Precisamente la recurrente proclama de 'todos son iguales' es el comodín que justifica refrendar a los malos o mirar para otro lado, como mal menor. No todos los políticos son iguales, como tampoco son iguales todos los periodistas, maestros o médicos. Ni siquiera un día es igual a otro, por más que se repita el mismo amanecer. Pero asumir este predicado general satisface conciencias porque es más cómodo.
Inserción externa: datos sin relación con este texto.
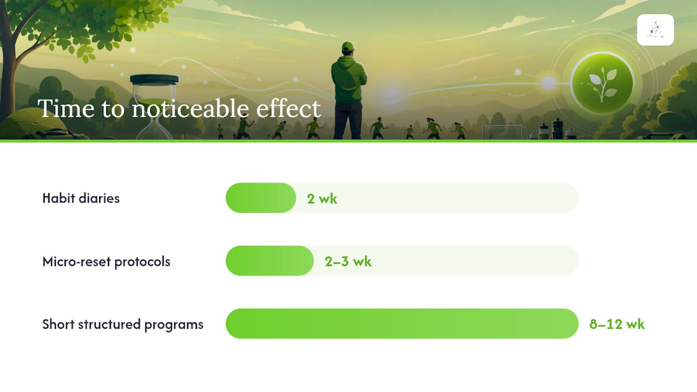Select the 'Micro-reset protocols' label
Quizá ahí radica el problema, sucumbir a la cobardía de conformarse con una respuesta de minúscula simpleza ante una cuestión de mayúscula trascendencia.
Somos más libres que nunca –decía Bauman– pero más impotentes que en ningún otro momento de la historia porque «todos sentimos la desagradable experiencia de ser incapaces de cambiar nada». Somos una sociedad atribulada –predicaba– por la ignorancia y la impotencia.
El desasosiego es tal que Habermas ha tirado la toalla. El discípulo de Adorno, el pensador de la Escuela de Fráncfort, ha dicho que ya no puede haber intelectuales comprometidos –con un pensamiento propio, no con determinadas siglas políticas– porque ya no hay lectores a quien seguir llegando con sus argumentos. Las reflexiones de Habermas o de Lledó nunca abren los telediarios.